WORK TO DO »
Can you output the data below line for line, with the pictures left out?

§ §

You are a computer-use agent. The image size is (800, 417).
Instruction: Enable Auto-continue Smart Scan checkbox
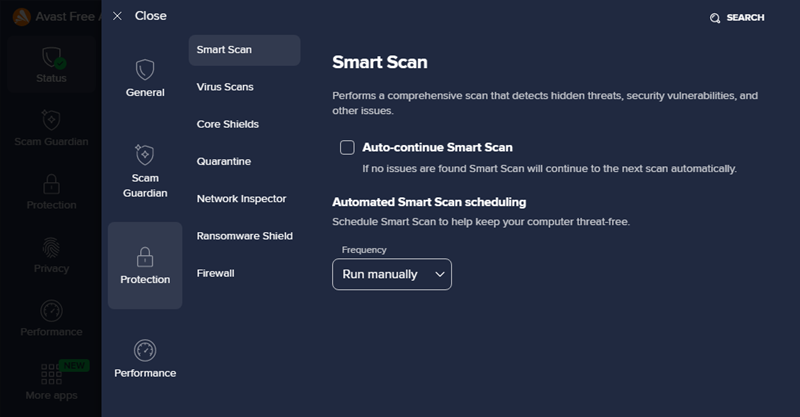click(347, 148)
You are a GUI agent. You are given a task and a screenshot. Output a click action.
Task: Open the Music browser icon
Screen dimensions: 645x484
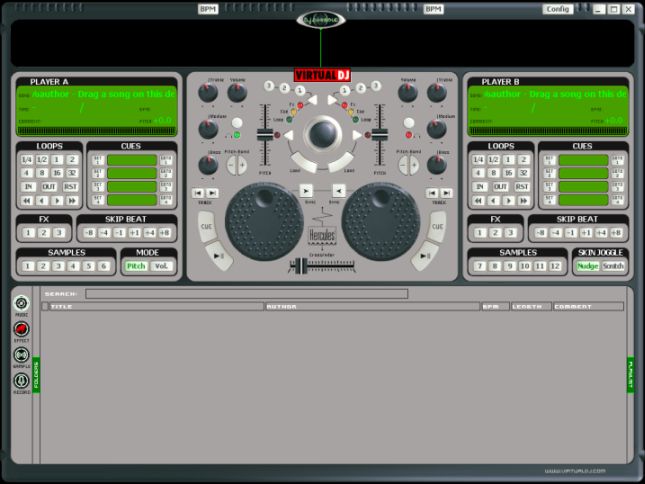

§ §

ANSWER TO THIS PROBLEM »
You are a computer-use agent. The image size is (800, 417).
Instruction: Enable Auto-continue Smart Scan checkbox
click(347, 148)
You are a GUI agent. You are given a task and a screenshot. Output a click action.
Task: Open the Music browser icon
Screen dimensions: 645x484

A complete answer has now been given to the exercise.